## What is needed:
Write out again, exactly, the lines of the listing below from the first one through the one that contains "Task: Click the", and no other lines.

## Provided records:
- - -
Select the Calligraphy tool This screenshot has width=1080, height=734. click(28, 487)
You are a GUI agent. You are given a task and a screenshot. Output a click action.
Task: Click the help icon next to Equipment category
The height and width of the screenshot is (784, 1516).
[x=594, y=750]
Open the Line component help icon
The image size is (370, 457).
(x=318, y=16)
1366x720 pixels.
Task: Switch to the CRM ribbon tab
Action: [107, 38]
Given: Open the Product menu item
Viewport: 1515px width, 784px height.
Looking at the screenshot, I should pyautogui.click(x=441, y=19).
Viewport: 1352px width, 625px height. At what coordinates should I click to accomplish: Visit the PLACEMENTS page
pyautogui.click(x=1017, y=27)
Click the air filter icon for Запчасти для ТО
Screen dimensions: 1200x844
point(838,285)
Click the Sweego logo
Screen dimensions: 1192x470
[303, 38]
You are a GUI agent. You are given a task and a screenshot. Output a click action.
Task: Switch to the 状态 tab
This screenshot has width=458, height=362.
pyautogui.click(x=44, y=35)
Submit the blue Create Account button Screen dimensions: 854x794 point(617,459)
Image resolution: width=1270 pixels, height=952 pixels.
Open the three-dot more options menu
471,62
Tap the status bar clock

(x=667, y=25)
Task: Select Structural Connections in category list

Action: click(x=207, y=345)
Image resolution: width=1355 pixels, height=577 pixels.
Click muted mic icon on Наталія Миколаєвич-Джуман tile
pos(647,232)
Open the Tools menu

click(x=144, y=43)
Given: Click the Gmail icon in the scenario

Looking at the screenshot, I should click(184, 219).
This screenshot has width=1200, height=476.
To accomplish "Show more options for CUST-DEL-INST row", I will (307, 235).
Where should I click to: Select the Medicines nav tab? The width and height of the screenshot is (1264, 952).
- - -
## Response area:
Select the Calligraphy tool This screenshot has width=1080, height=734. click(28, 487)
You are a GUI agent. You are given a task and a screenshot. Output a click action.
Task: Click the help icon next to Equipment category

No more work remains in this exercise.